------ Texte présenté
Salomé Saqué : faut-il compter sur la générosité des plus riches ?
Dans sa dernière chronique, Salomé Saqué revient sur l'appel à l'aides des Restos du coeur et sur les dons des milliardaires qui ont déclenché de nombreux débats.
Dans sa dernière chronique, Salomé Saqué revient sur l'appel à l'aides des Restos du coeur et sur les dons des milliardaires qui ont déclenché de nombreux débats.
C’était la douche froide de la rentrée. Alors que la fin de l’été approchait, le directeur des Restos du cœur est venu rappeler tout le monde à la violente réalité : l’association est au bord de la faillite, tant les personnes en besoin d’aide alimentaire sont nombreuses. Elle ne peut plus faire face, et a besoin de dons en urgence pour espérer passer l’année. Branle-bas de combat, les appels aux dons se multiplient et la situation périlleuse de l’association fondée par Coluche connaît une forte médiatisation.
C’est ce moment que choisit le milliardaire Bernard Arnault pour faire un don de 10 millions d’euros aux Restos du cœur, soit un tiers du budget nécessaire à leur survie cette année. Philanthrope, la famille Arnault. Tellement philanthrope qu’elle s’empresse de l’annoncer dans un communiqué de presse, et de signer un chèque géant devant les caméras de télévision, en présence du président des Restos du cœur et de… la ministre des Solidarités, Aurore Bergé. Sur X (ex-Twitter), cette figure de la macronie ne tarit pas d’éloges et félicite l’homme le plus riche du pays pour son « soutien exceptionnel ».
Chronique à retrouver dans notre numéro 60 « La tragédie de la propriété », en kiosque, librairie et sur notre boutique. »
------------
------ Bloc de données
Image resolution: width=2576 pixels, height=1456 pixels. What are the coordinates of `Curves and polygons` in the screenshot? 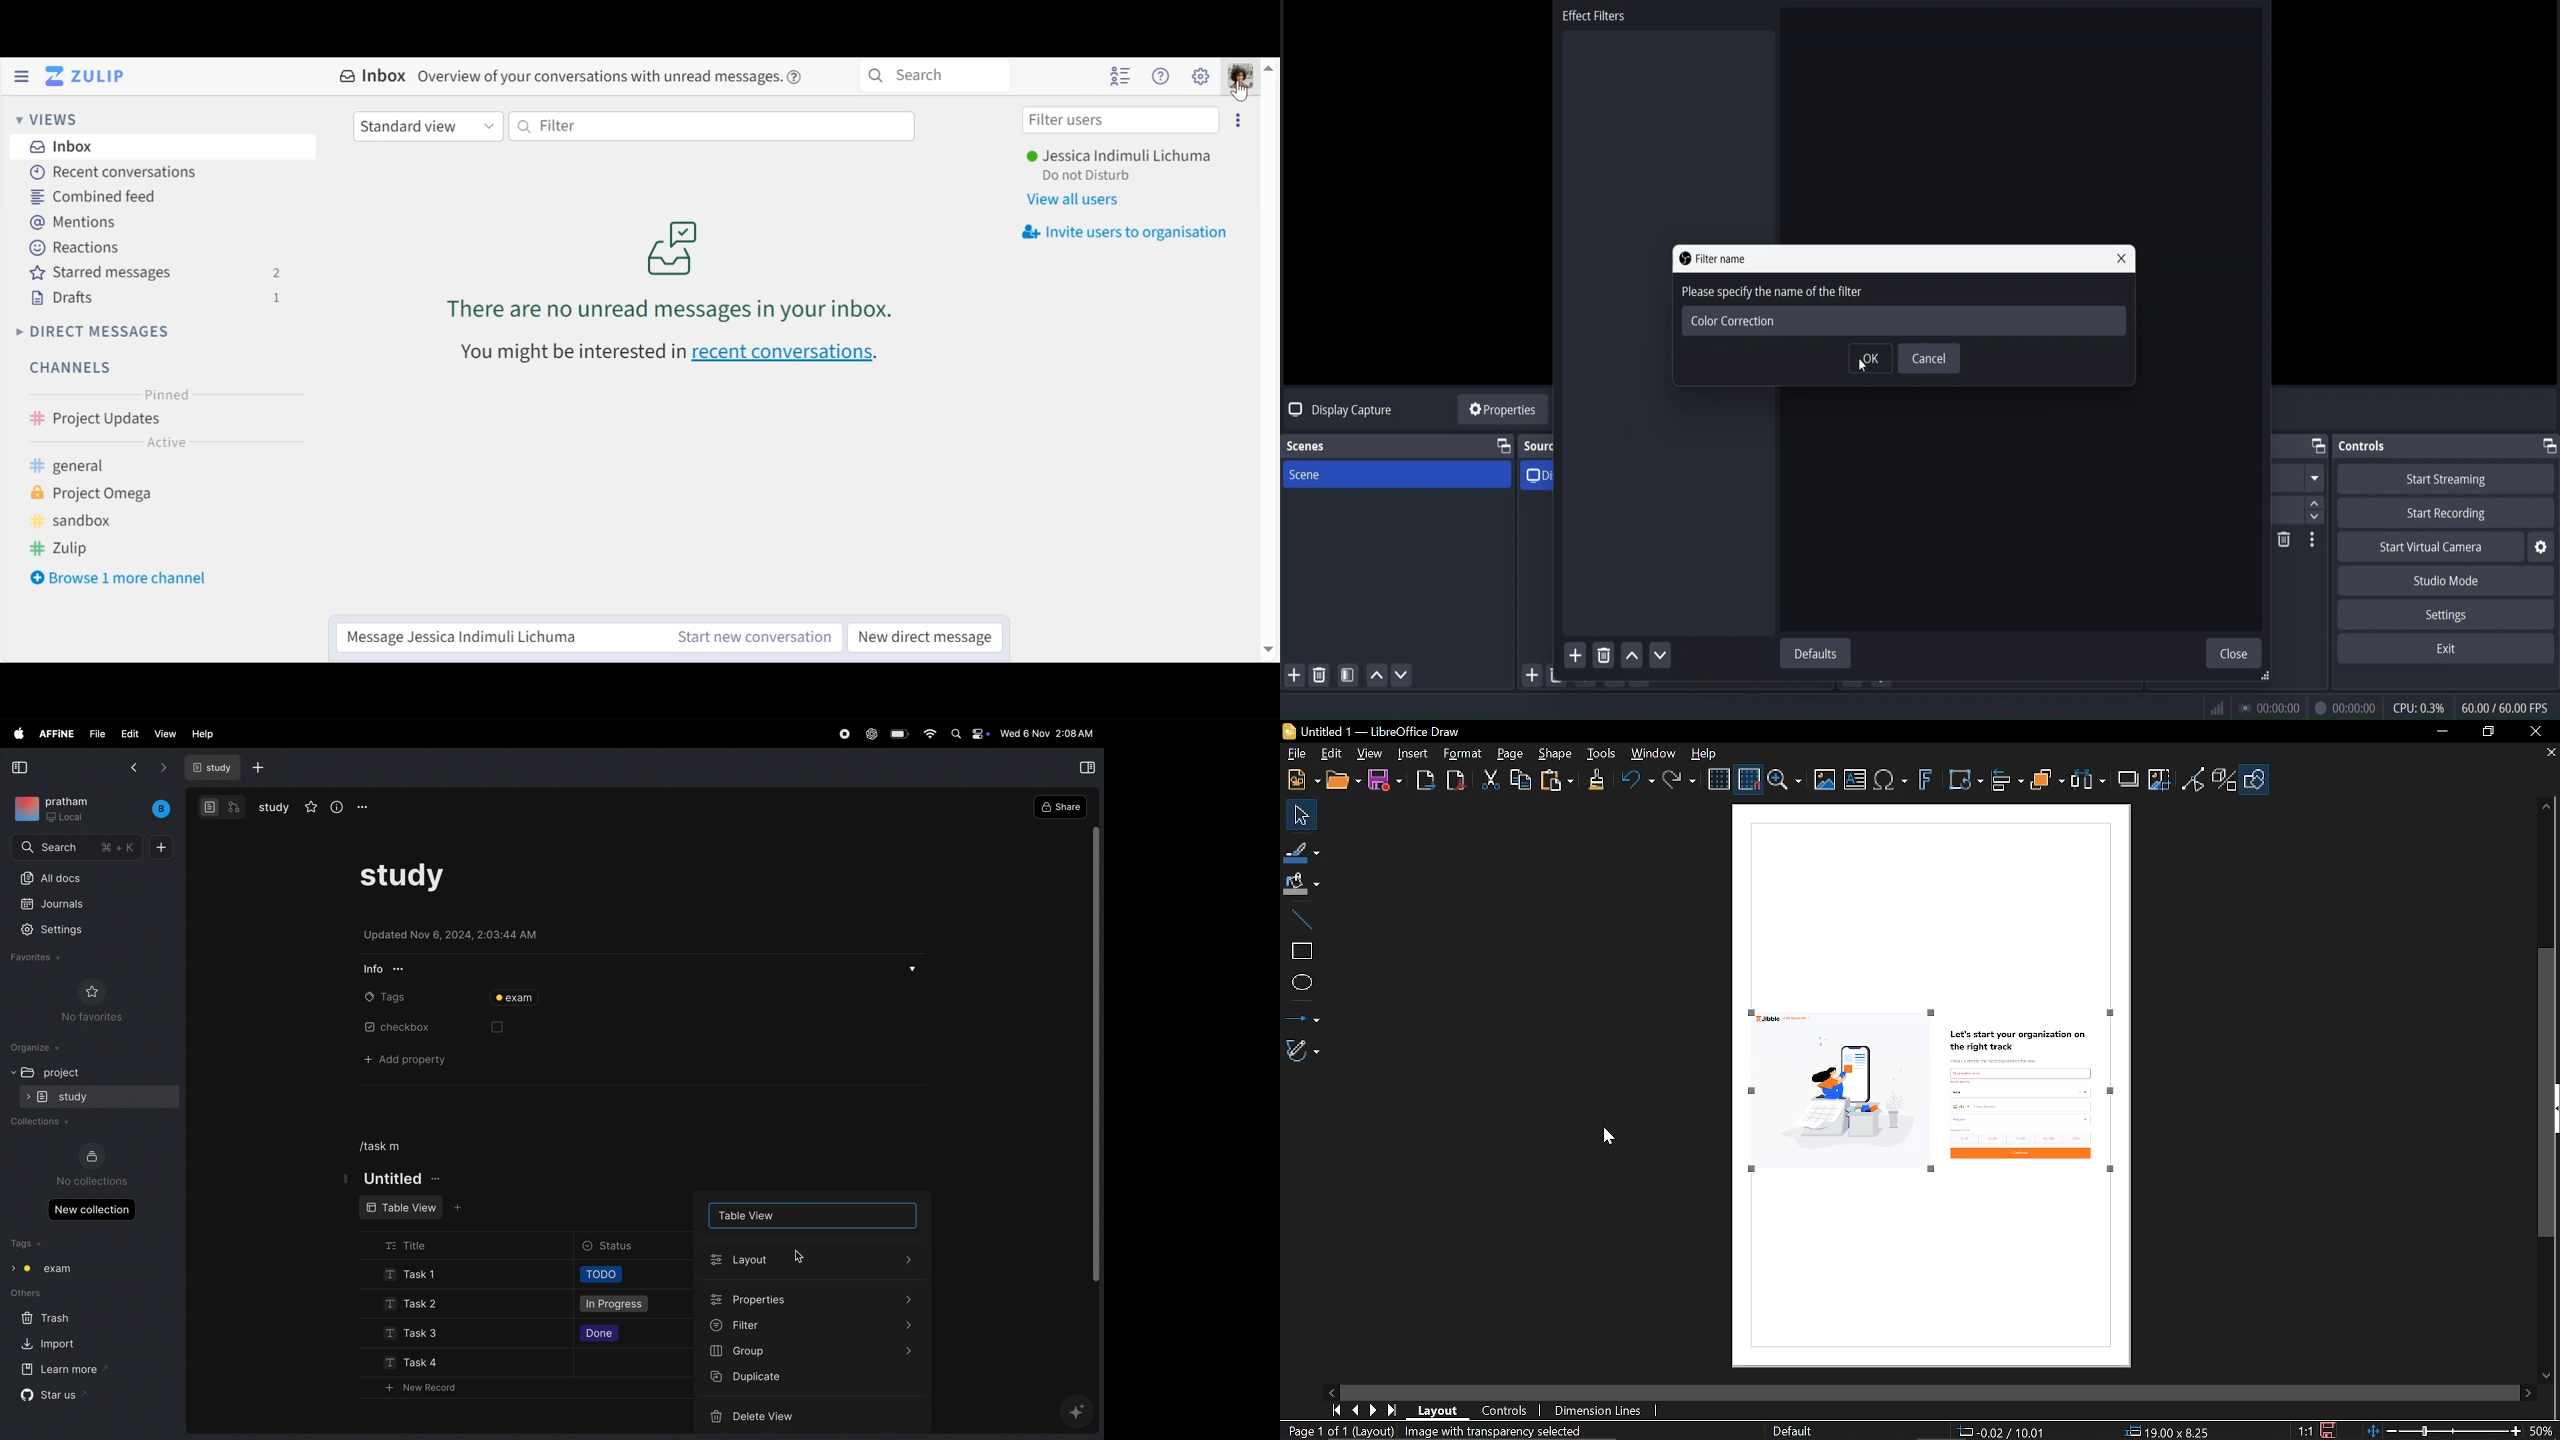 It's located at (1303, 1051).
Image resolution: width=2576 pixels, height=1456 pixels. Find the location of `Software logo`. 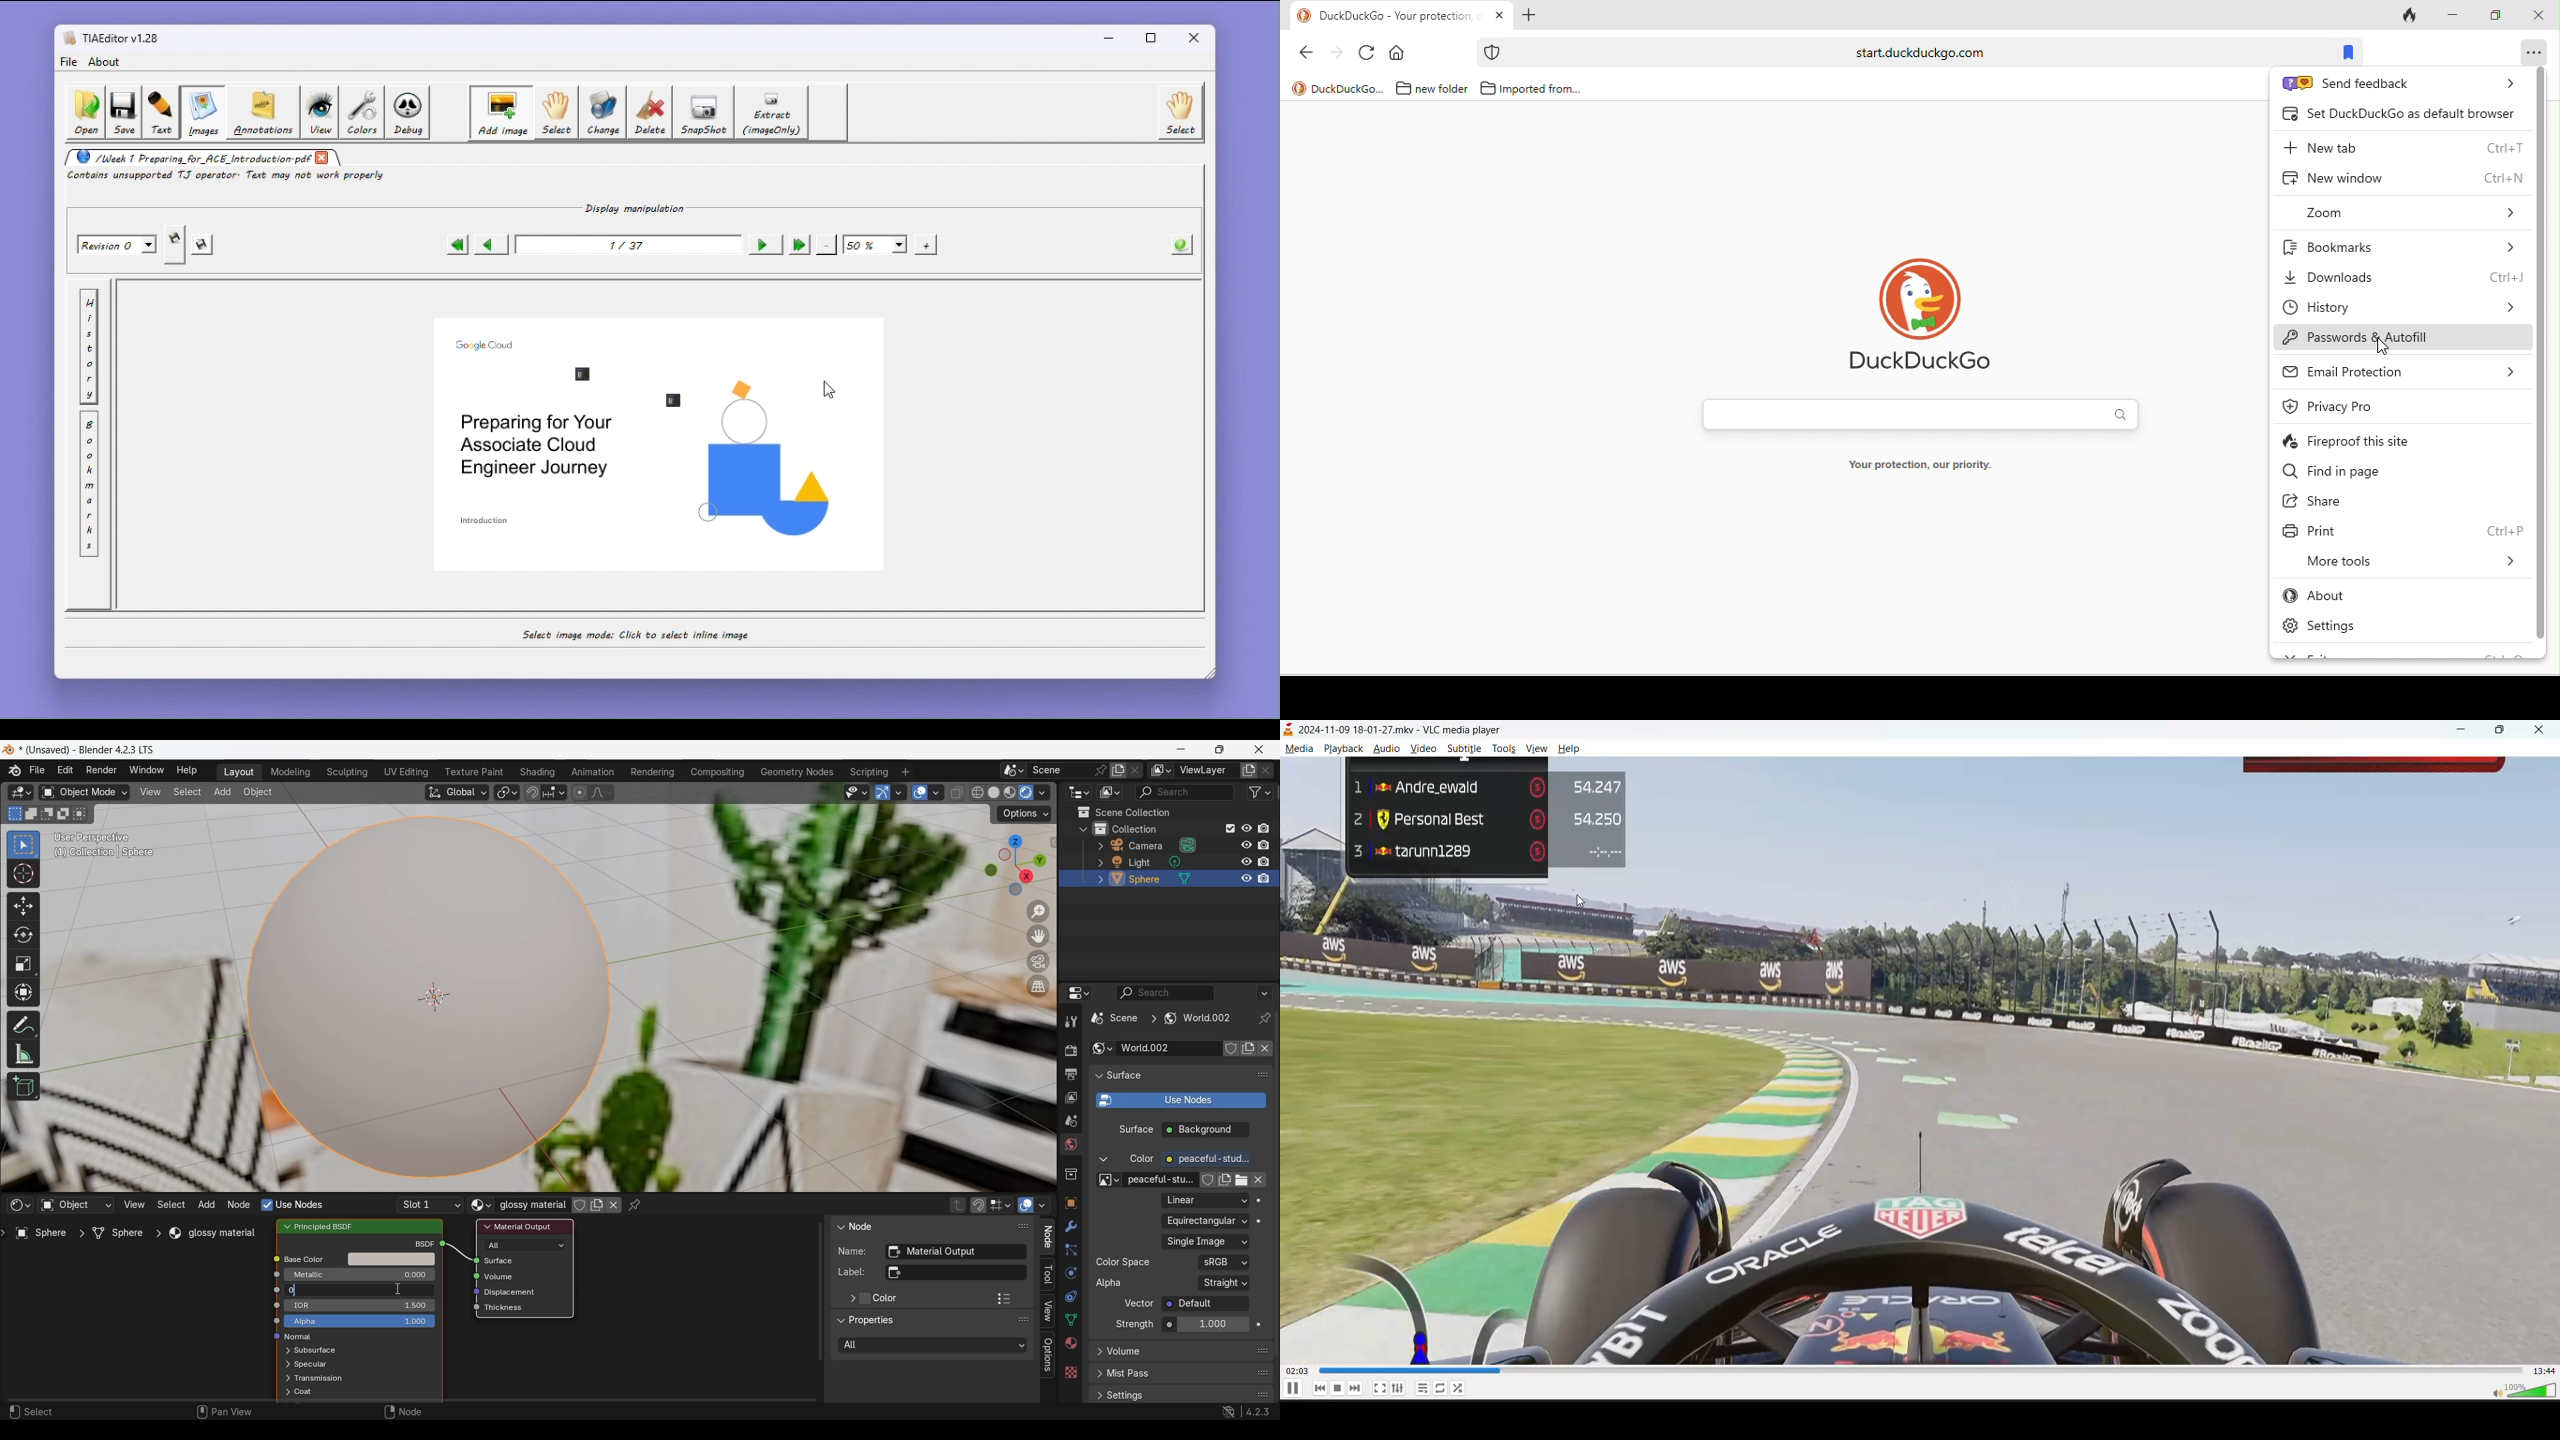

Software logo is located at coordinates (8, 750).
------------
• [Consigne]: Reprenez mot pour mot le passage de la chronique sur les Restos du cœur qui s'ouvre sur les mots contenant "C’était la douche" et se termine par "une forte médiatisation.". Appuyez-vous uniquement sur la chronique.

• [Réponse]:
C’était la douche froide de la rentrée. Alors que la fin de l’été approchait, le directeur des Restos du cœur est venu rappeler tout le monde à la violente réalité : l’association est au bord de la faillite, tant les personnes en besoin d’aide alimentaire sont nombreuses. Elle ne peut plus faire face, et a besoin de dons en urgence pour espérer passer l’année. Branle-bas de combat, les appels aux dons se multiplient et la situation périlleuse de l’association fondée par Coluche connaît une forte médiatisation.